Another late start. We do them so well. The 70 mile trip to Bodrum was a sleigh ride in flat water with warm sun. With Tania’s expert touch the dead remains of my casserole ascended into heaven as we slid along the western shore of Samos. Tiny villages perched impossibly on steep mountainsides reminiscent of The Hazards. Their almost vertical olive groves must be a nightmare to tend.
As we sped past the Dodecanese Islands to the west, Pasha and I explored the charts for tonight’s anchorage. Our choice, similar in form to last night’s gorgeous spot, lay on the south side of Halicarnassus and we had high hopes of it. The wind dropped at dusk and we felt our way between unlit islets near the corner, with a long sprawl of city lights to the east.

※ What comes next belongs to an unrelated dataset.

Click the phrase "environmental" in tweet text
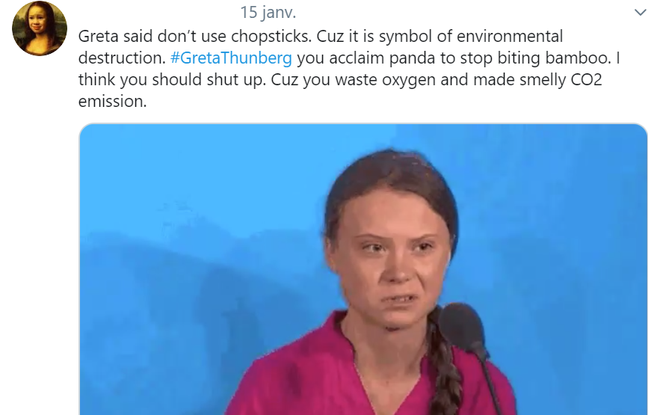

While I enjoyed an old man’s power nap Pasha took Tainui the last 8 miles to our bay. I woke on approach confronted with brightly lit, wall to wall condominiums highlighted with tasteful orange lighting and fringed by palm trees in contrasting green floodlight. Not Halicarnassus!
Oh well, I thought, many a mickle makes muckle. At least it is calm and we can sleep well. In an act of rare generosity I had done this morning’s chain flaking and I was mildly embarrassed when tonight the chain jammed as we dropped the anchor. In fact the problem – a kink in the chain at the navel pipe rather than my flaking – was not of my making, but my reputation was dented. By luck rather than good management we had narrowly missed a row of floats marking a swimming enclosure in the water ahead of us as we approached and, to cap it all off, the anchor refused to bury. We hauled it in to find an enormous glob of weed fouling the anchor flukes. Our second attempt was successful, fortunately.
With Tainui finally snugged down for the night and Pasha and Tania abed, I settled down to a late night coffee, only to find that in the dark I had added not milk but this disgusting stuff which my Russian crew wolf down every morning. It is a sort of watery curd drink whose container is indistinguishable from the milk carton. And now here I sit, at the site of one of the Seven Wonders of the Ancient World, marveling at my frailty and humanity’s questionable progress in the last 2 millenia.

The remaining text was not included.